• **Problem to solve**
Every entry below should be reproduced exactly, with all pictures left out.

○ ○ ○ ○ ○

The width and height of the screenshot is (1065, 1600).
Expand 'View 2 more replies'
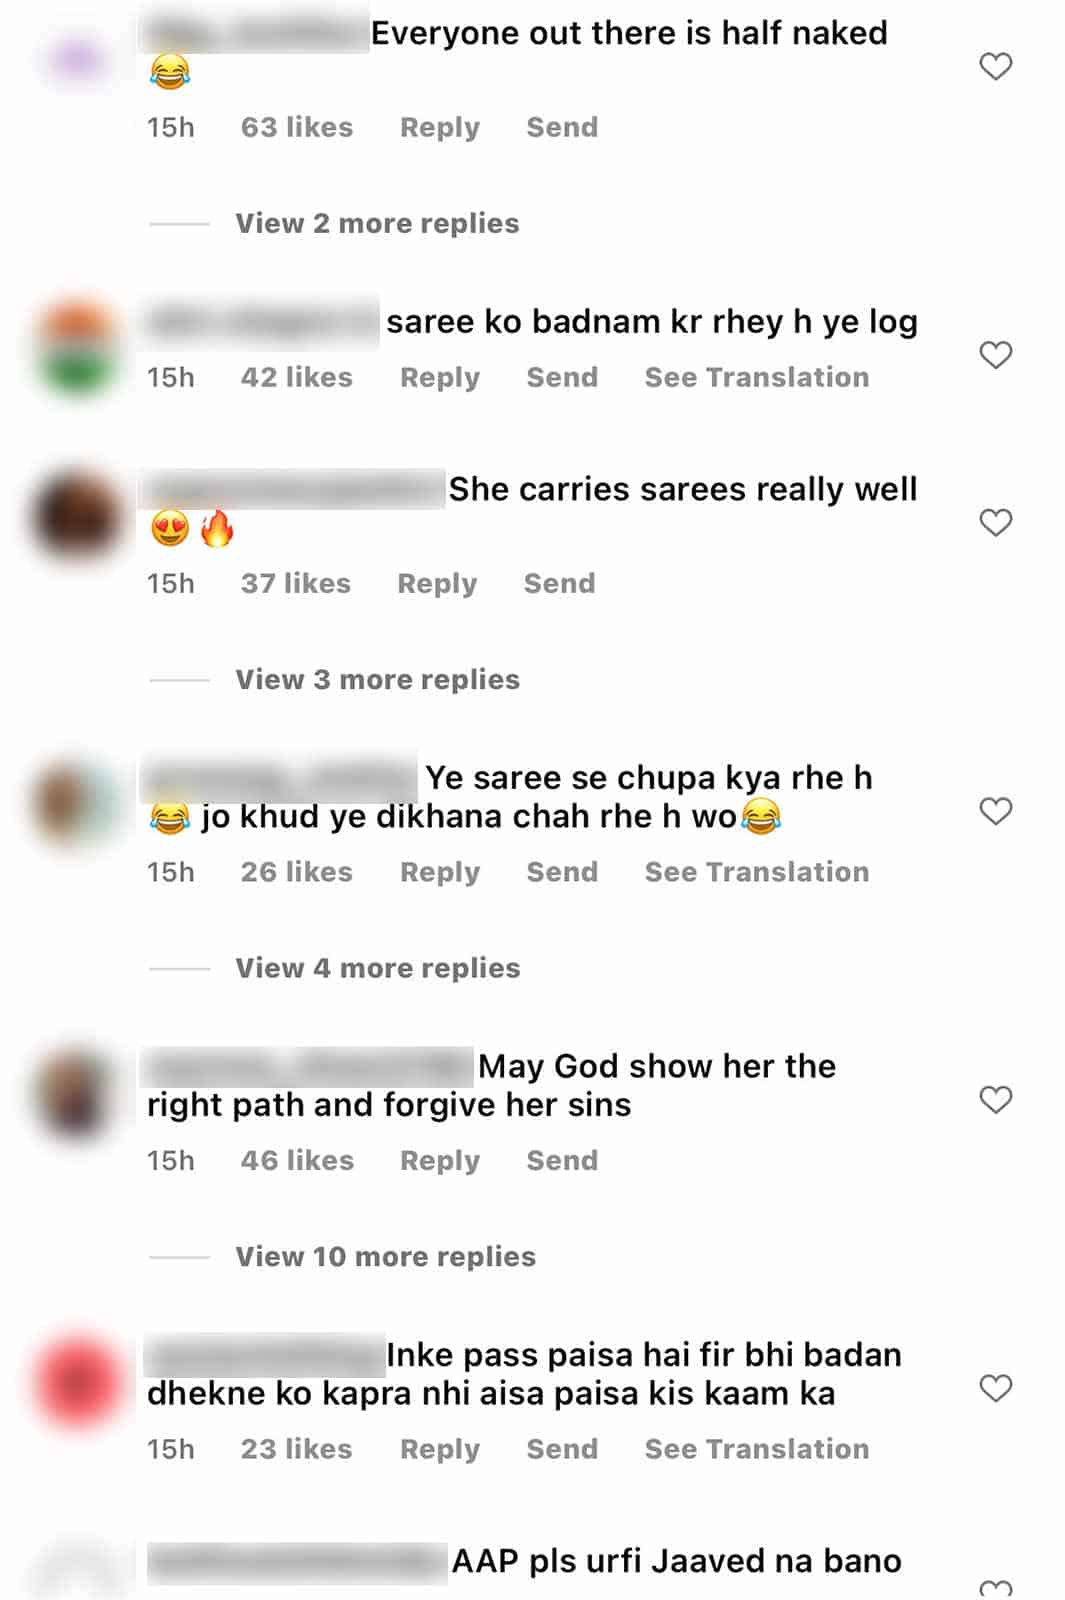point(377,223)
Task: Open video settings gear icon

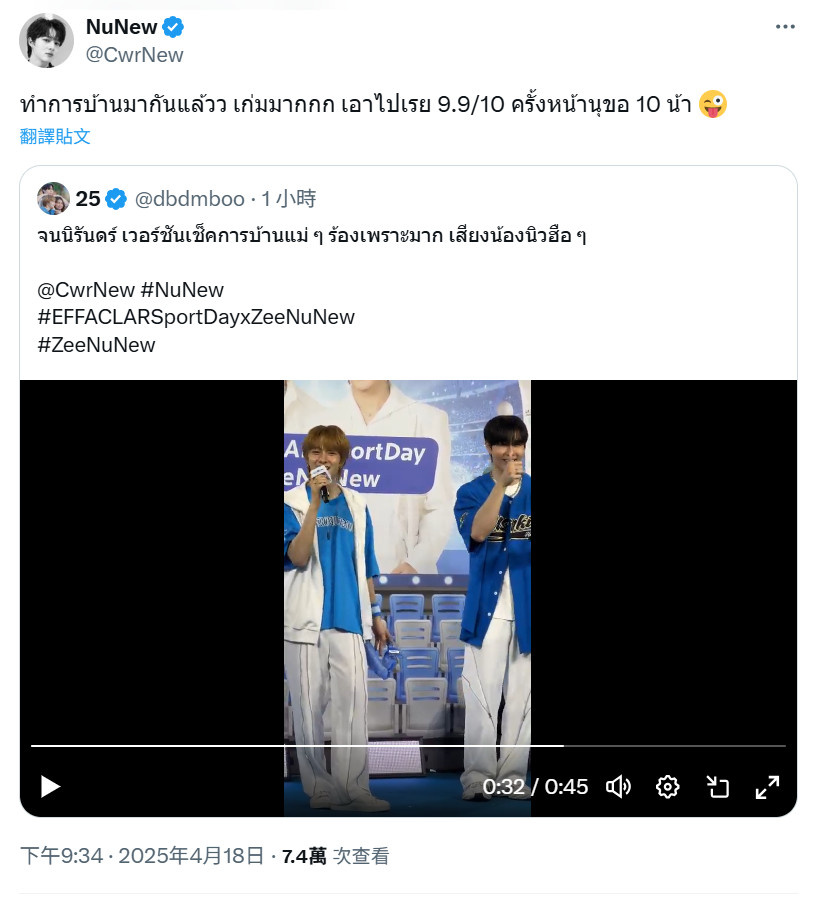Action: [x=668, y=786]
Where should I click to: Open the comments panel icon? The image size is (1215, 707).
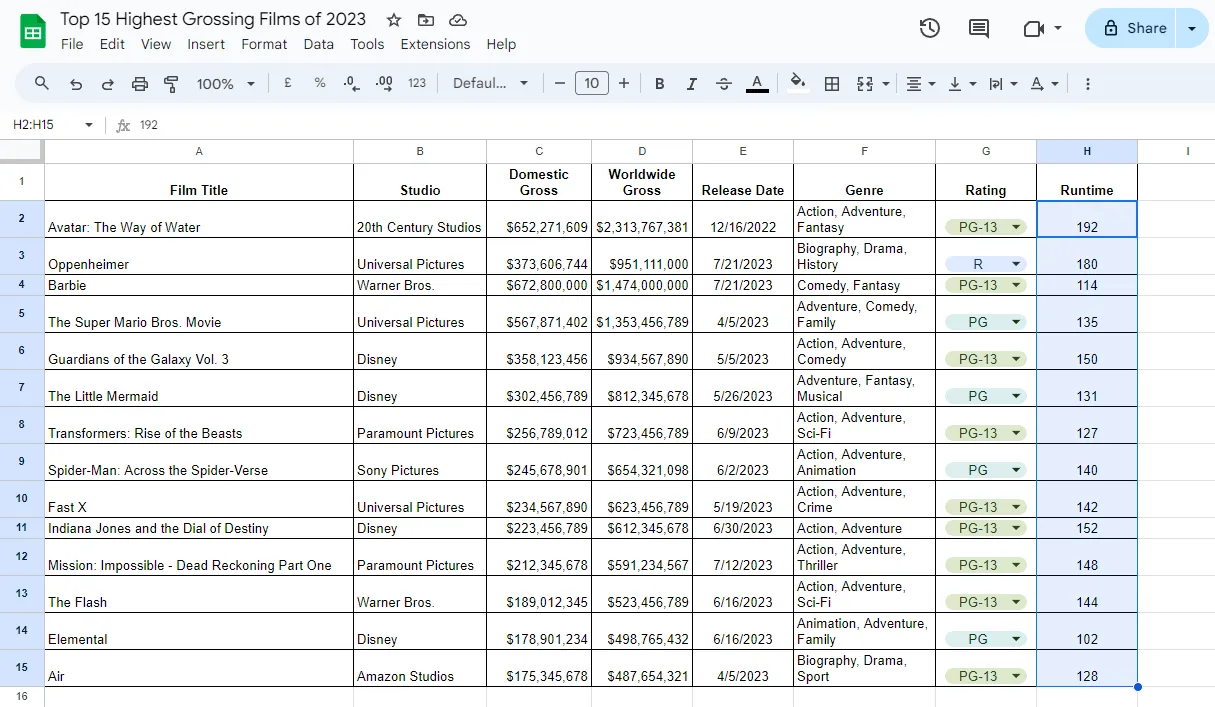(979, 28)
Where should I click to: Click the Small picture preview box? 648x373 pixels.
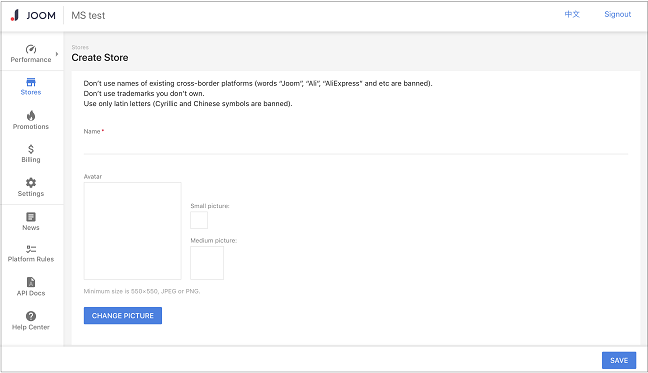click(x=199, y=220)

○ ○ ○ ○ ○

• **Task output**
The width and height of the screenshot is (1065, 1600).
Expand 'View 2 more replies'
point(377,223)
Task: Open video settings gear icon

Action: [x=668, y=786]
Where should I click to: Open the comments panel icon? The image size is (1215, 707).
(979, 28)
Where should I click to: Click the Small picture preview box? 648x373 pixels.
click(x=199, y=220)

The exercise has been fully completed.